Tuesday, April 16, 2013

Slaughterhouse-five #7

The book Slaughterhouse-five, written by Kurt Vonnegut, details the life of Billy Pilgrim. One key feature of the book is the relationships that Billy has with those that are most important in his life. The importance of his father was stressed in the original diagnosis that Billy was going crazy. It was at that point that his mother was able to come to him everyday and, to a certain degree, help him in his struggles of overcoming those relational issues. After this, it seemed that Billy's focus turned to his wife and that this relationship was what kept him intact and whole again as a person. He found meaning in that relationship and was able to hold everything together with his social life, etc. while maintaining this relationship.

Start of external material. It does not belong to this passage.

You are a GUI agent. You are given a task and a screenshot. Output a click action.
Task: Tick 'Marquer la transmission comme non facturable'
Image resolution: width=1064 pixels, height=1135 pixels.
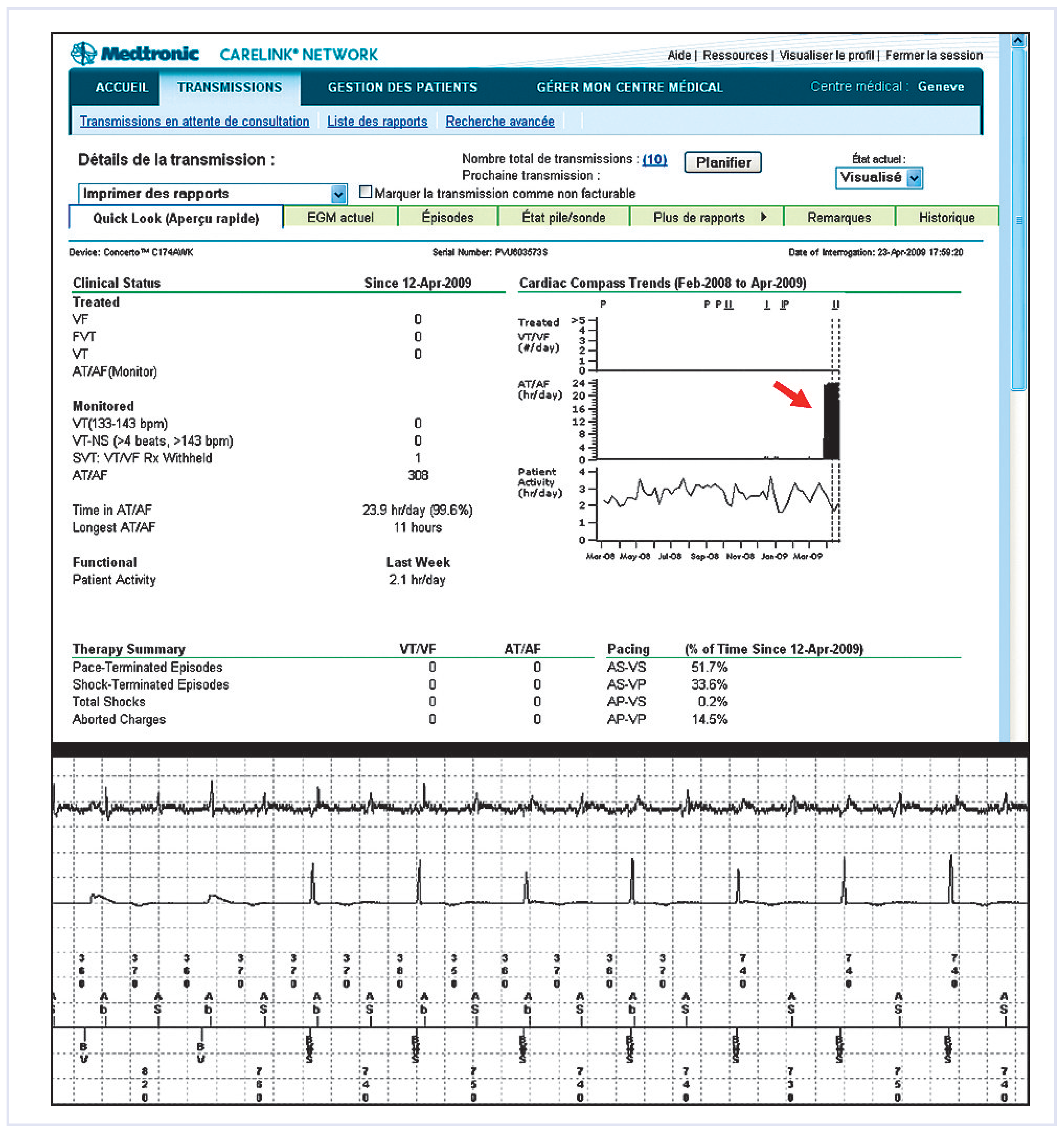[365, 192]

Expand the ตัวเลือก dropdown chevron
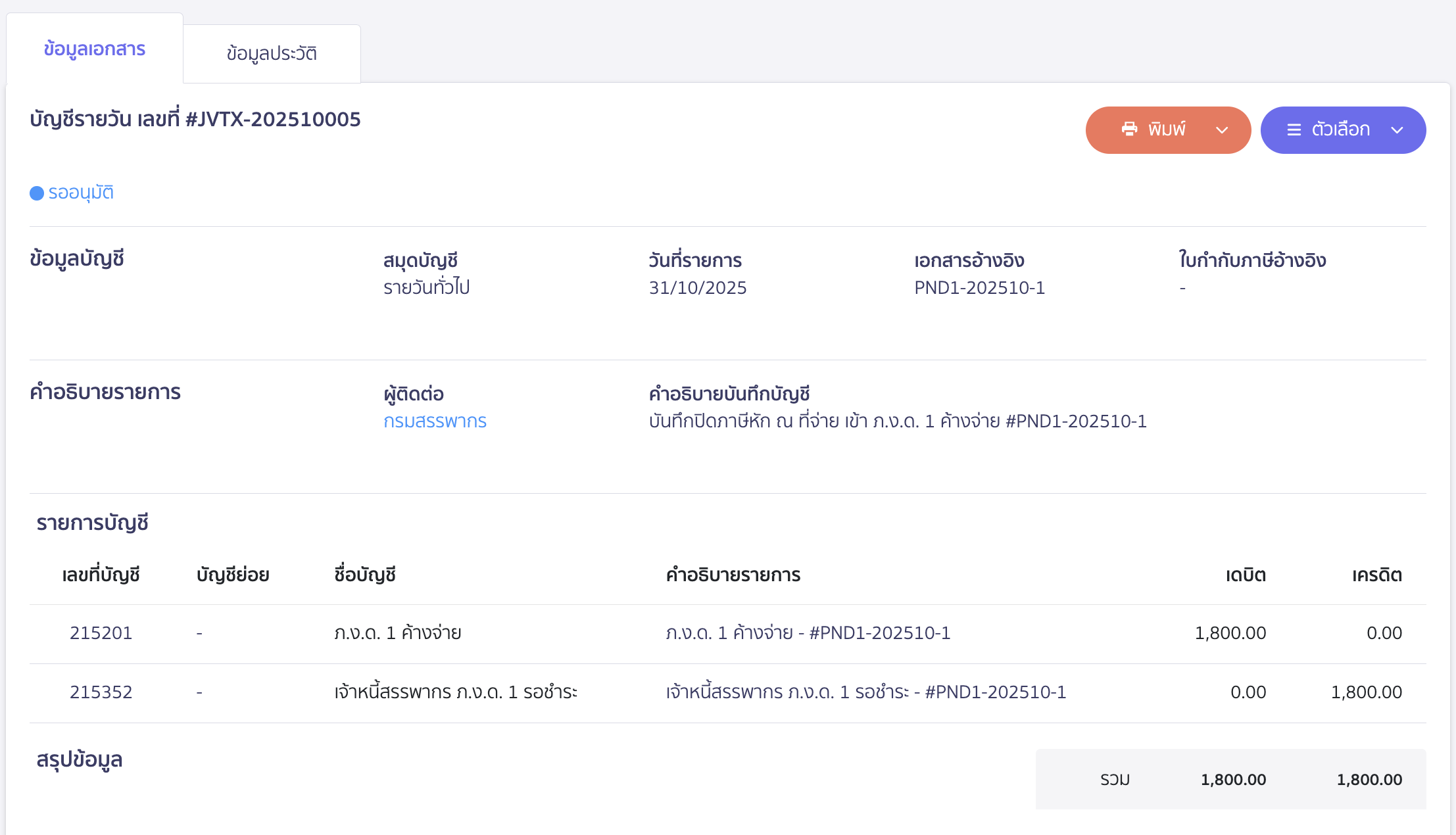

I find this build up throughout the majority of the book to be of such importance because in a way, these relationships are not only non-existant in his alternate reality, but the opposite is much different. His relationship with the girl on his zoony planet appears to be purely physical and solely for show of the aliens present. But why does he tell us all of this? I believe that it's because the real relationship that he comes to love and care about it broken by the loss of his wife dying. I see this in the way that he thinks while he is losing his sanity. He chooses to recall his wedding night when he flees his home and goes to New York City. "There had been French doors on the Cape Ann love nest of his honeymoon, still were, always would be."(199). This sentence keys me in on the fact that as he is losing his mind, he focuses in on the past that was good to him. He decides to recall a wonderful time that he spent with his wife (and included in previous parts of the book) into the part where he loses his mind.